Lockdown 1 brought about the virtual Brisbane to Adelaide on the turbo, followed by a virtual Tour of Ireland, right round the coast, and when that finished, I trumped it in terms of difficulty by taking on a virtual Tour of Iceland: hell, that was tough. Towards the end of the Iceland gig, just around the time I discovered RGT Cycling, I decided that the next virtual adventure would be Route 66 across America from Chicago to LA, immortalised by Chuck Berry and covered even more immortally by the Rolling Stones. I’ve got both versions on original vinyl.
Like R2C2 itself, virtual Route 66 is two thirds done: 1700 miles in the bank and just over 700 to go. St Louis, Oklahoma, Amarillo and Albuquerque are all history: been there, cycled that.
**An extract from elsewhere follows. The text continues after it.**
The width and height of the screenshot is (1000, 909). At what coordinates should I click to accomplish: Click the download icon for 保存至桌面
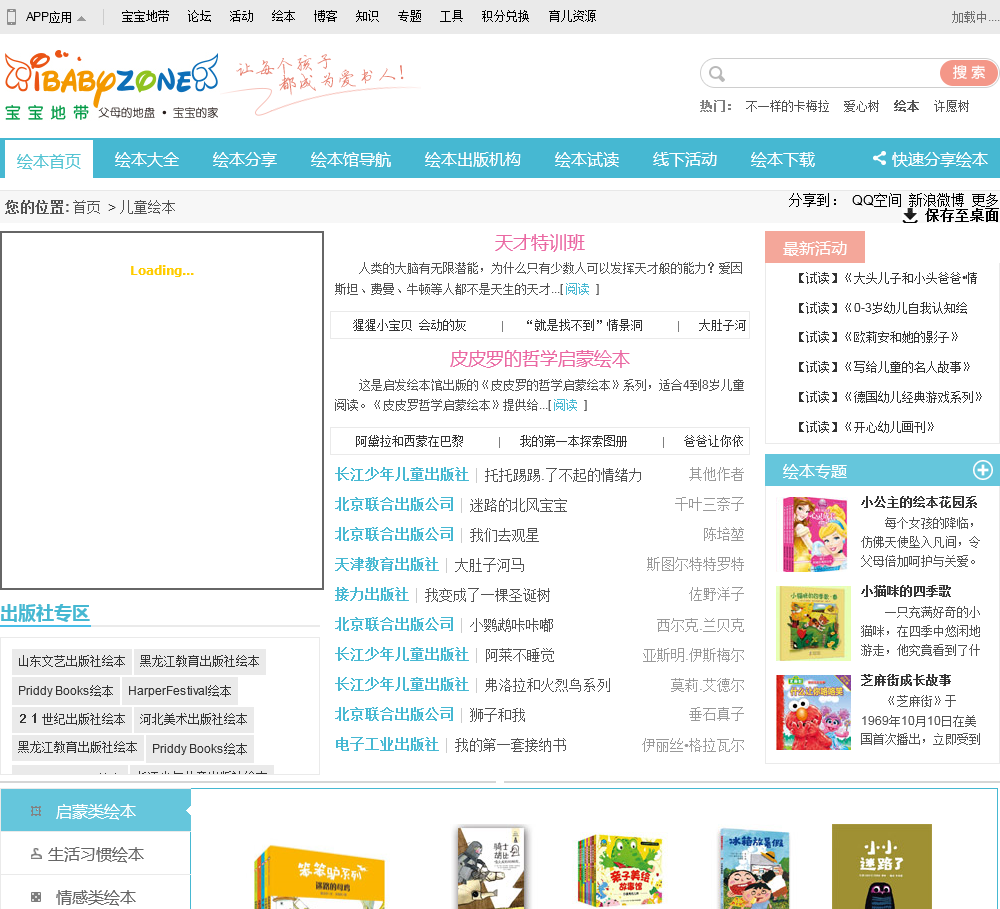click(910, 216)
RGT Cycling has completely refocussed Ride2Cure Neuroblastoma. Whereas I started out as Von Schiehallion, my original Twitter handle, I now ride as Ride2Cure, except I have to have a first name (because it cannot be blank) so I’ve set myself up as A.Ride2Cure. When I race, that’s what the other guys see as my avatar, with a cancer awareness kit. I liken it to that scene in Butch Cassidy and The Sunday Kid where Robert Redford is looking back down into the valley at the guys tracking them on horseback: for “Who are those guys?”, read “Who is this guy?”
On Tuesday, I virtual raced in Spain. Tomorrow I’m racing in Germany. Next Tuesday it’s a circuit in Kent, soon to become the toilet of England allegedly.
One of the magic things that RGT allows me to do is create any route I want, in any location I want, anywhere in the world, just so long as it’s under 6000m height. So I made a two mile virtual road down the north ridge of the Eiger in Switzerland, gave it a few nice sweeping bends, then rode it at breakneck speed in the garden shed. Actually I’ve ridden it a few times. Then I had an idea. There’s a fantastic song “Flying Solo” by the retro LA 80’s band Fire Tiger that came out just a few months ago. At two minutes and fourteen seconds, it’s a proper old fashioned single: short, to the point, great lyrics and it doesn’t half rattle along. So I rode down the Eiger, all 8000ft of it, in two minutes and fourteen seconds, recorded it on video, then slapped Flying Solo on as a backing track.
Then I sent it to the band.
“That’s so cool!”
I think they liked it. I love it.
But being the competitive perfectionist sort, I’ve lengthened the course by a couple of hundred metres and I’m going to ride it again, but faster.